Over the initial 6 months after withdrawal of therapy, and growth velocity decelerated to a nadir of −3.9 SD score in the daily therapy group, whereas it decelerated in the alternate day group to only −0.2 SD score (P < 0.01).
Over the entire 2 yr off therapy the latter group maintained mean growth rates of −0.2 to −1.2 SD score, similar to their pretreatment velocities. The daily group recovered slowly to resume their mean pretreatment rate only on the fourth semiannual evaluation off therapy.
The cumulative 4-yr growth velocity (2 yr on and 2 yr off therapy) of the alternate day group was greater than that of the daily therapy group (mean, 0.9 vs. 0.3 SD score; P < 0.002). At the end of the 4-yr therapy period, the adult height prediction of the alternate day group was greater than that of the daily group by a mean 6.5 cm (P = 0.06).
What does this mean?
Everyday injections of exogenous hGH seem to drastically lower your body's sensitivity to its own GH secretion.

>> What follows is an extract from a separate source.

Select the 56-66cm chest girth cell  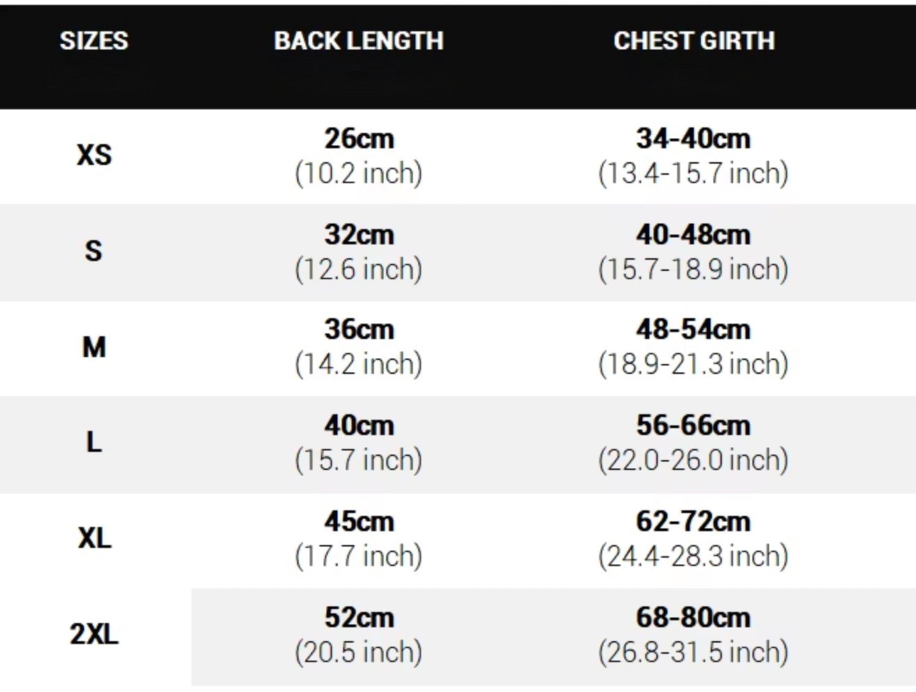click(x=693, y=426)
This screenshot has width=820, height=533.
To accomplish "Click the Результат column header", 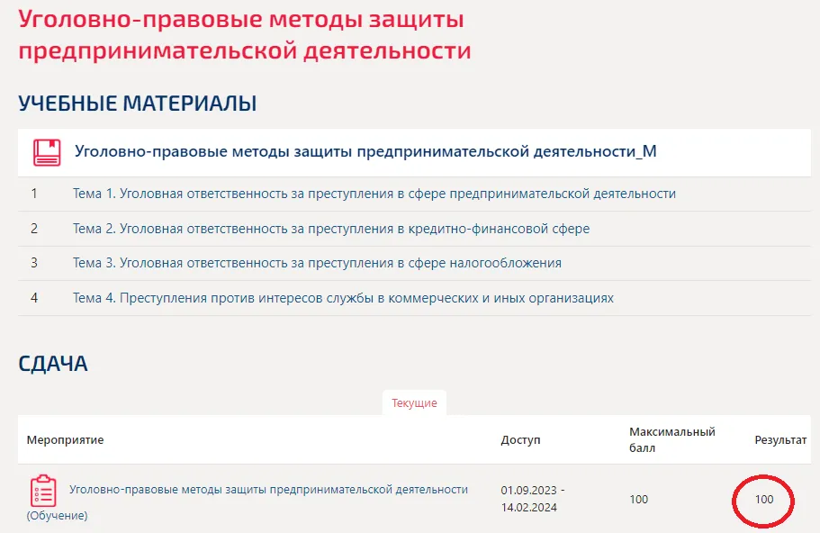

In this study, 38 ISS children were given either everyday (ED) or every other day (EoD) injections of hGH for two years (doses equated). The treatment then ceased and their heights were tracked for an additional two years after the treatment.
During hGH therapy, both groups accelerated their growth substantially:
The ED group first and second year velocity was 3.4 and 2.3 SD.
The EoD group had 3.0 and 2.0 SD for first and second year, respectively.
Over the initial six months after withdrawal of therapy, growth velocity decelerated to a low nadir –3.9 SD score for the daily therapy group, whereas it decelerated in the alternate day group to only –0.2 SD score.
During the 2 years off therapy, the latter group taking EoD injections maintained growth rates of –0.2 to –1.2 SD score, which is similar to their SD score prior to the hGH treatment. The daily group also recovered but very slowly, on the fourth semiannual evaluation off therapy. The cumulative 4-year growth velocity—2 yrs on and 2 yrs off therapy—of the alternate day group was greater than that of the daily therapy group: mean, 0.9 vs. 0.3 SD score.
At the end of the 4-yr therapy period, the adult height prediction of the EoD group was greater than that of the daily group by a mean of 6.5 cm.
Why is this?
Typically, endogenous growth hormone comes in pulses or spikes, as opposed to a sustained release over many hours as seen in exogenous administration. It seems that the issue stems from desensitization of target tissues due to the unnatural release of growth hormone when exogenously administered subcutaneously. This is despite the fact that sustained GH release is known to boost IGF-1 higher than pulsatile secretion, further proving that GH itself contributes to growth as seen in some rodent models.
What Can We Do?
Alternate day dosing, as seen in the study, seems to ameliorate this. This is at the cost of short term height velocity though. We still do not understand how the desensitization may differ in other tissues, so it everyday dosing could maybe be considered if you believe your plates are soon to close and you want to max out height velocity during this time. Please keep in mind that the doses were equated, meaning double the dose once every other day. (as an example, from 3 IU's everyday, to 6 IU's every other day).
Another (theoretical) way this problem could be solved is through the use of peptidyl (not MK-677) growth hormone secretagogues and GHRH analogs. These peptides (especially in combination) seem to produce a spike much more similar to endogenous production. This (again, in theory) could mitigate desensitization and lead to better height gains. This is also combining with the multiple molecular weights your pituitary releases in response to the peptides as opposed to the 22 kDa exogenous hGH but that might be for a different thread.
I am not a medical professional, nothing written here should be considered medical advice. Do your own research. Thanks for reading!